### Challenge:
Scale the answers in the data below by multiplying every number in them (coordinates and image dimensions alike) by 0.45 and rounding to whole numbers, with halves rounded up. Reproduce every line of the data, including the unchanged text of each line, but leave the pictures out.

### Dataset excerpt:
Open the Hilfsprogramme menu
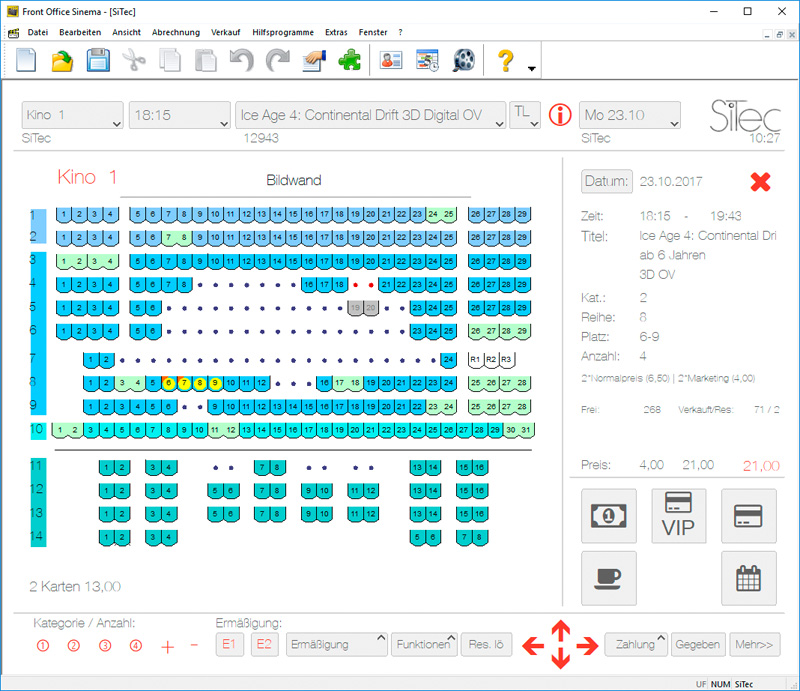Image resolution: width=800 pixels, height=691 pixels. (283, 32)
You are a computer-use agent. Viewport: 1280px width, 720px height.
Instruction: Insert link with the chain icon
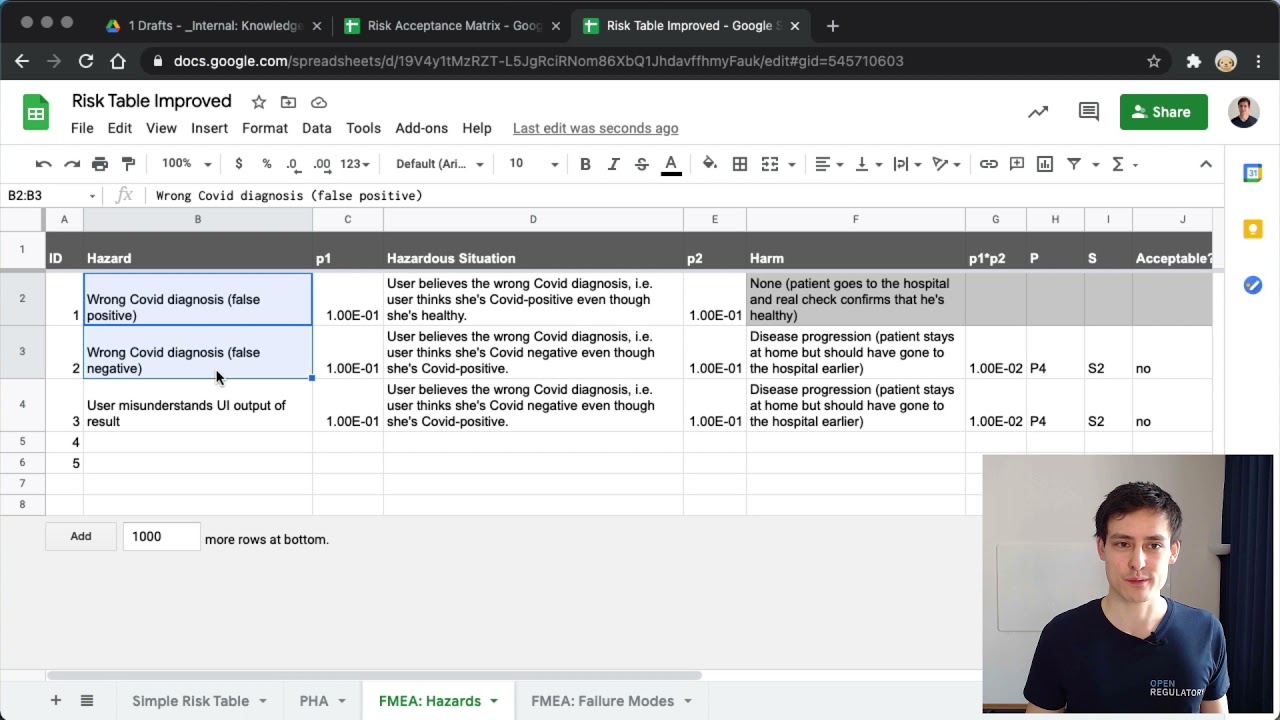click(x=988, y=164)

### Expected output:
Open the Hilfsprogramme menu
Image resolution: width=360 pixels, height=311 pixels. (127, 14)
You are a computer-use agent. Viewport: 1280px width, 720px height.
Instruction: Insert link with the chain icon
click(x=445, y=74)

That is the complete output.